だがそこまでの状況にまで落ち込んだからこそ、土壇場にまで追い詰められ、このままでは自分は死ぬことになることを確信したからこそ、私はついに逃げることができた。もういちど生まれ変わるために、そして自分の人生を最期まで生き抜くために、全力で逃げることを、やっと決意できたのである。

一応断っておくと、私はなんの前触れもなく「蒸発した」わけではない。ちゃんと逃げるにあたっての引き継ぎや、手続きはした。正直に言えばそれは完璧ではなかったかもしれないし、迷惑だって少なからずかけたと思う。だが、私はそのときの自分に残された力の限り、できることをしたとは自負している。

そして、私は逃げた。それは確かに葛藤も生んだ。100%喜びだけを持って、

やってやった!せいせいした!

と心から笑えるわけでもなかった。だが、ひとつだけ確かなことは、私はあのままあの環境にいたら、もう死んでいただろうということだ。たとえ「生存」はしていたとしても、「死んだように生きている」だけなら、それはもはや死者と変わりがないのだから。

私は逃げたから、今ここにこうして生きている。そして、あのとき自分を護ったから、今誰かを助ける気力だってあるのだ。それが「最善の選択」だったのかはわからない。だが、私は確かに「最悪の選択」を回避した。「社会人」としては褒められないことかもしれないが、「いのち」としての最大の責任を果たすことはできたと思う。そしてそれは、赤ちゃんやこどもにとっては、きっと「当たり前のこと」なのだ。

もしあなたがつらいなら、まずは自分を護ってほしい。繰り返すが自殺はなんの解決にもならない。そもそも「逃げ」ですらない。だが「生き抜くための逃げ」ならば、それは立派な選択である。自殺することを考えるくらい追い込まれたあなたが、単なる「甘え」で逃げを選択しようとしていることでないことくらい、私にもわかる。それに、「逃げる」というのは決して簡単なことではない。エネルギーも必要だし、覚悟も要る。だが、悪いことではない。なぜなら、

「『苦しみから逃げる』(マイナスを減らす)ということは『喜びに近づく』(プラスを増やす)ということと同じ」

だからだ。このことを決して、忘れないでほしい。

陸に上げられた魚は海を目指し、海に落とされた虎は陸を目指す。鳥は空で生きようとし、モグラは土と生きる。それがそれぞれの「居場所」(喜びの場)だからだ。ならば、あなたも自分の居場所を見つけてほしい。「自分が生きられる場所」だ。それがたとえどこであれ、あなたが笑って生きられるなら、私もとても嬉しい。そしてそれぞれの場所で、これからも最期まで、生き抜いていきたいと思う。

コメント

  1. 江藤敬介 より:

    同感です逃げることは最終的に正解です。

    私も逃げた。モノも社会的なシステムもそのまま置いて逃げた。

    それは良い結果を産んで今がある。

    迷惑を掛けた人もいるけど誰も文句を言わない。知っているからだろう。

    数キロの位置にいるけど私をそっとしている。

    死ねば志し半ばで役目を引退しなければいけない。

    その先の大事な仕事が出来なくなる。

    生きて生き抜くことこそ大事な仕事(役目)なのだろう。

    あなたのネットで発言する勇気に感謝します。

    今を生きている者より

    • Dilettante より:

      江藤さん、ようこそ、闇の向こう側へ。

      ここ最近特に、いろいろな読者の方々からのメールが一気に寄せられてきていたのですが、そのなかには、

      もう毎日自殺を考えています

      というような切実なものもいくつもあり、

      そのひとたちに対して改めてなにが言えるだろう?

      と自問してまとめたのがこの文章です。

      というよりも、私がここで書いているものというのは、そのほぼすべてが

      「苦しみのなかでもがき続けているひとたち」

      に向けて書かれていると言ってもいいでしょう。人生がうまく行っているときには、「霊」や「死」の話など興味も湧かないでしょうから。

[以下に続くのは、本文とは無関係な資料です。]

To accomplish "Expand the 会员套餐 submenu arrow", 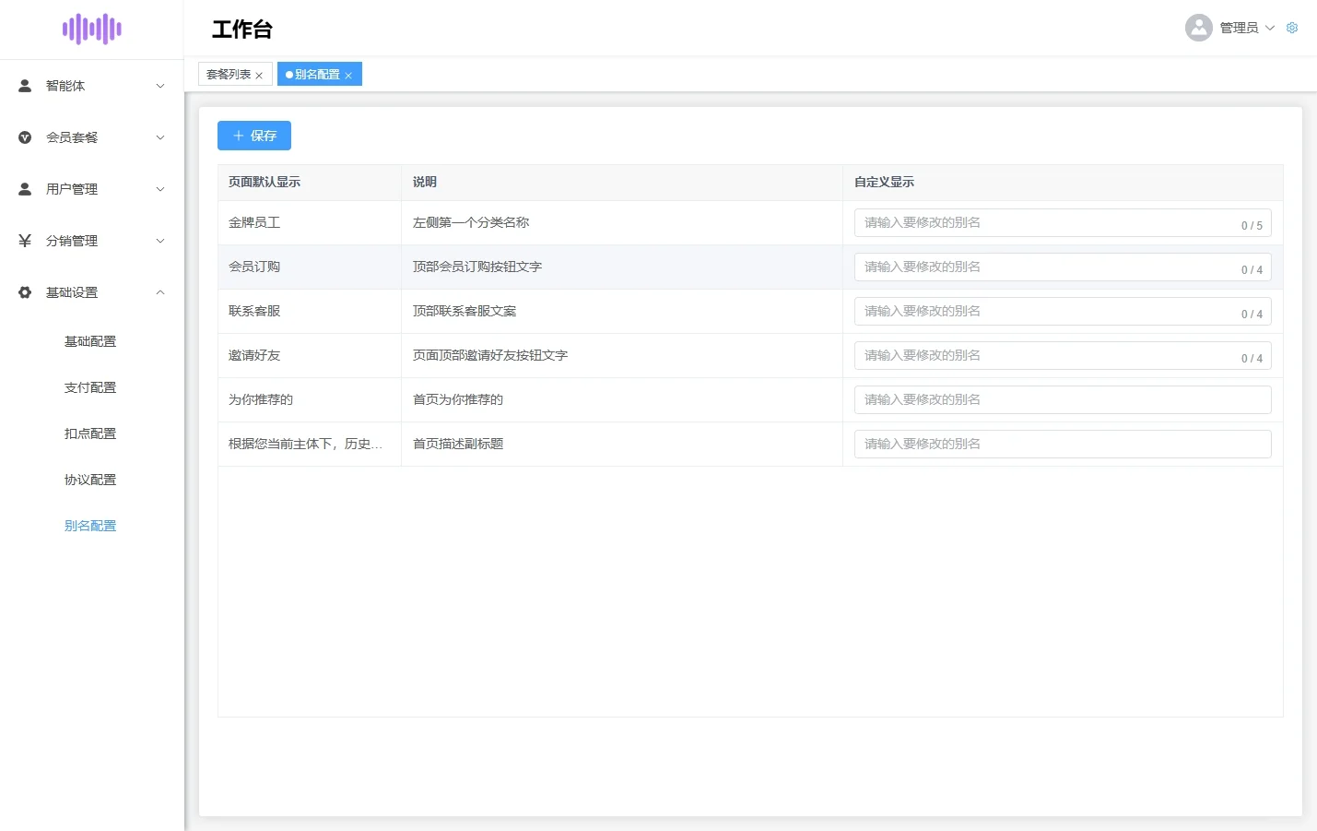I will click(160, 137).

      ですが私ひとりの力には限界があります。今回こうして江藤さんがご自身の体験を記してくださったことは、多くのひとにさらなる力ときっかけを与えるものになると思います。

      ありがとうございます。

      そしてみんなで一緒に、これからを生き抜いていければと思います。

  2. enokawa より:

    Dilettanteさん、お久しぶりです。

    元旦の記事にもコメントした者です。

    相変わらず素晴らしい文章を書かれていて、胸を打たれました。

    私は以前、心身ともにどうしようもないところにまで追い詰められたことがある。…ついに逃げることができた。

    私もまったく同じでした。

    長年の不可解な心身の不調により身動きのとれない状態に追いつめられ、毎日が不安で生きていく自信もなく、すべてを諦める気持ちで(半ば健康状態に強制される形で)“逃げる”ことを決めました。

    可能な限り、自分の喜びだけを選ぼうと。

    実際にはまだ駆け出したばかりのような状況で、今後の生活が成り立っていくのかも不透明ですが、以前より随分生きることが楽に、そして以前よりも強く幸せを感じていて、不思議と不安もなく、逃げが「正しい選択」だったことを実感しています。

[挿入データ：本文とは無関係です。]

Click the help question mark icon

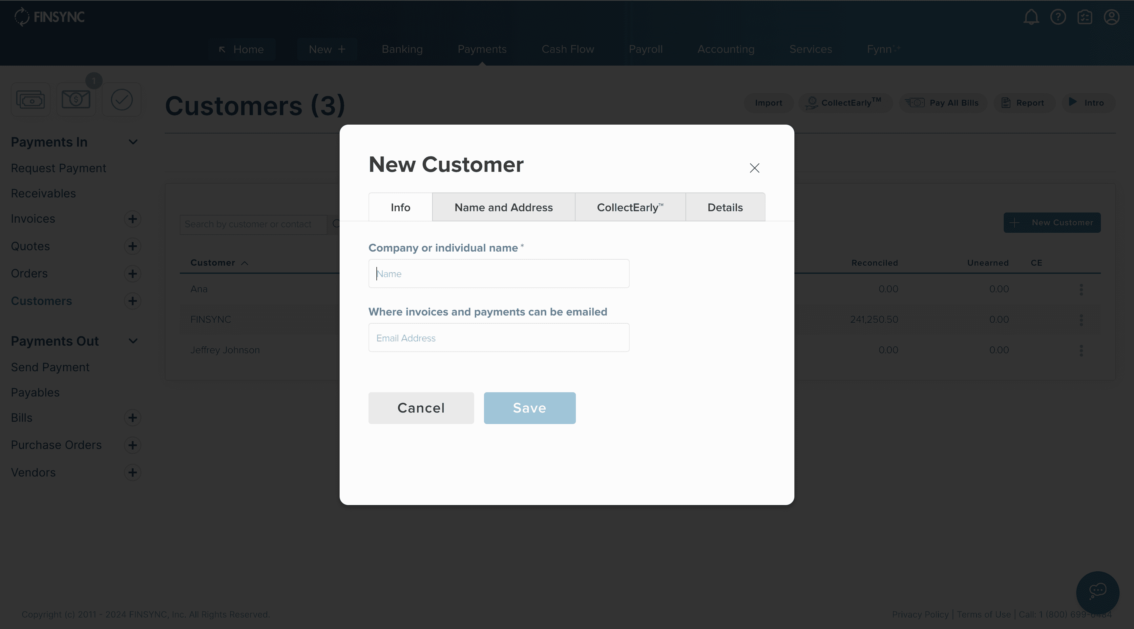tap(1058, 17)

    現代に生きる人々に幸せが増えることを、私も心から祈っています。

    いつもDilettanteさんの美しい心に寄り添い、応援している気持ちでいます。

    • Dilettante より:

      enokawaさん、ようこそ、闇の向こう側へ。

      元旦の文章へのコメントも憶えていますよ。
      こちらこそ相変わらず読んでくださってありがとうございます。

      結局のところ、逃げた先でもいろいろなことはあるでしょう。
      私もそうです。
      けれども、少しでも苦しみを減らし、喜びを増やすためなら、そのような自分へ「変わる」ためなら、それはやはり「正しい選択」なのだと思います。

      私も日々悪戦苦闘している最中ではありますが、enokawaさんが応援してくださっていることは、いつも心に留めていたいと思います。
      そして、私もenokawaさんを心から応援しています。
      これからも一緒に、生き抜きましょうね。

  3. れっ より:

    苦しみから逃れる為に、たくさんのことを諦めて後悔し続ける生は意味がありますか?

    どんな人生でも生きてさえいれば死んでから、よく頑張ったと思えるでしょうか?

    • Dilettante より:

      れっさん、ようこそ、闇の向こう側へ。

      まず最低限

      「自殺せずに生き抜く」

      ことができれば、それだけでも素晴らしいことです。生きているときも死んでからでも、自分を褒めてあげていいことです。

      ただそのうえで、できれば後悔は少ないほうがいいですよね。

      「後悔し続けること」そのものが、ひとつの「苦しみ」なのですから。